On Thu, Jul 8, 2010 at 5:23 PM, Bradley Hintze
<bradle...@aggiemail.usu.edu> wrote:
> I guess I just don't like the model.py, views.py, templates, and
> url.py. In the tutorial you have to edit all of these and THEN you get
> something that you can send to the client. It's very confusing! How do
> they tie together? I probably need to do the tutorial again. It seems
> to me getting info from the user should be strait foreword but its not
> as displayed by the rather lengthy tutorial. But than I'm new to
> this...

I think tutorial tries to show off django's features and how easy is to get
a data-driven web app with few code.

Anyway, django doesn't do any magic at all.
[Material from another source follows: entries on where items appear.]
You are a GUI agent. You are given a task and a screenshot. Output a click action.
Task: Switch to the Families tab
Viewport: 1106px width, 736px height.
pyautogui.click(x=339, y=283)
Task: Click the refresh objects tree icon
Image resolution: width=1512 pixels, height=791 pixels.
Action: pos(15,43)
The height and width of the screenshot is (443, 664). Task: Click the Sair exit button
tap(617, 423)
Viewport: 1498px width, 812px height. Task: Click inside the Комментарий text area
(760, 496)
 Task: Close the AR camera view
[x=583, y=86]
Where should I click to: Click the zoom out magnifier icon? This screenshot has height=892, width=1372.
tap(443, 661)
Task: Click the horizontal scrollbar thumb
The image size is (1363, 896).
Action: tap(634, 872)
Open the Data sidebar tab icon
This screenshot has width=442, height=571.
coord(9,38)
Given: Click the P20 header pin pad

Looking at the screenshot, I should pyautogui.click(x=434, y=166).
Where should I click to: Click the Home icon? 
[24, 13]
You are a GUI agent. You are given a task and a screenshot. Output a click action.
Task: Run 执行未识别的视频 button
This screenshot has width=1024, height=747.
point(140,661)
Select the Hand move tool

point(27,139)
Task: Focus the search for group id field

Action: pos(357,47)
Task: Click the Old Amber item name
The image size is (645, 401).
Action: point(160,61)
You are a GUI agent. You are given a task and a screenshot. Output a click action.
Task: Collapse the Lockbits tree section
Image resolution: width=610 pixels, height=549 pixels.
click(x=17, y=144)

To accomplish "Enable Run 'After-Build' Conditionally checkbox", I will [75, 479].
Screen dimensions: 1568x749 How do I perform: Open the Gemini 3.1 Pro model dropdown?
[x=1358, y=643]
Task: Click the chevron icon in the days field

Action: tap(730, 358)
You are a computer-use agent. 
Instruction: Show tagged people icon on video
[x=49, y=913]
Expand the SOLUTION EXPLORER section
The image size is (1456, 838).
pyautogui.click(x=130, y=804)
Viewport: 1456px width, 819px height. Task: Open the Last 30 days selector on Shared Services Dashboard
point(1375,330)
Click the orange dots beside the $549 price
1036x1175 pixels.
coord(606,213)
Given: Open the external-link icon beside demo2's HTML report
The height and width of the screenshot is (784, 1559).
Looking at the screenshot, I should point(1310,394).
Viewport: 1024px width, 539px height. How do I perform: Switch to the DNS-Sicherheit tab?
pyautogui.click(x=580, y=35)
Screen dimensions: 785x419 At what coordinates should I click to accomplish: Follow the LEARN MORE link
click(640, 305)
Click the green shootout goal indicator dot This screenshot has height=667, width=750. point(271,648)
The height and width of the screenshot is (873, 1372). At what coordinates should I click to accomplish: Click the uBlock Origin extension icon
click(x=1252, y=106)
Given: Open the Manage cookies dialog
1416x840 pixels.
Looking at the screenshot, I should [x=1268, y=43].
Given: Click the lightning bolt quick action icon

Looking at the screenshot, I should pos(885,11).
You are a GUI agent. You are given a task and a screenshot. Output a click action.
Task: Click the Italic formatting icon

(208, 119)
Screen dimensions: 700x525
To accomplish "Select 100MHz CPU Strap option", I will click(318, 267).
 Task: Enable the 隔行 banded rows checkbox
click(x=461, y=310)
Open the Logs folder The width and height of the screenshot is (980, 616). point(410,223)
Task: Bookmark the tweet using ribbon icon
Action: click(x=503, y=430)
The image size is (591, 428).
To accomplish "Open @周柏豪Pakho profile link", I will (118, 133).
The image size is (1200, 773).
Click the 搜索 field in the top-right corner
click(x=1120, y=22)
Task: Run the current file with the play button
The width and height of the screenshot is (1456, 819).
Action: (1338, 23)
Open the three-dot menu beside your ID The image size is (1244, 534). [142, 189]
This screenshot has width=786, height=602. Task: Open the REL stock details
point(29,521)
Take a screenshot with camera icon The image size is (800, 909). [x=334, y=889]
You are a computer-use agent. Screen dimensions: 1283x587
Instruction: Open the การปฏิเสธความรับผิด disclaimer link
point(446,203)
You don't need models if you don't
store the information in a database. You don't need use django's templates
if you don't want.

Usually, in your view _you_ tie together the model with the template and
return a response which django pass to the user doing all the http stuff.

Try this:

""" file mytest.py """
# you require to return a HttpResponse instance in your view
from django.http import HttpResponse
# handler* are required for the urlresolver
from django.conf.urls.defaults import patterns, handler404, handler500

# minimal settings
DEBUG = True
# tell django to use this file to find urlpatterns. see below
ROOT_URLCONF = "mytest"

# a basic callback to return something to the user. "view" in django's idiom
def myview(request):
    # you can use html content if you want
    return HttpResponse("Boo!")

# finally tie a url route to our view
urlpatterns = patterns("",
    # the regex is used to match whatever after /
    # ^$ means "nothing", so route the url / to our callback "myview"
    (r"^$", myview),
)

# /end


That's all you need. Then run: (you are in linux?)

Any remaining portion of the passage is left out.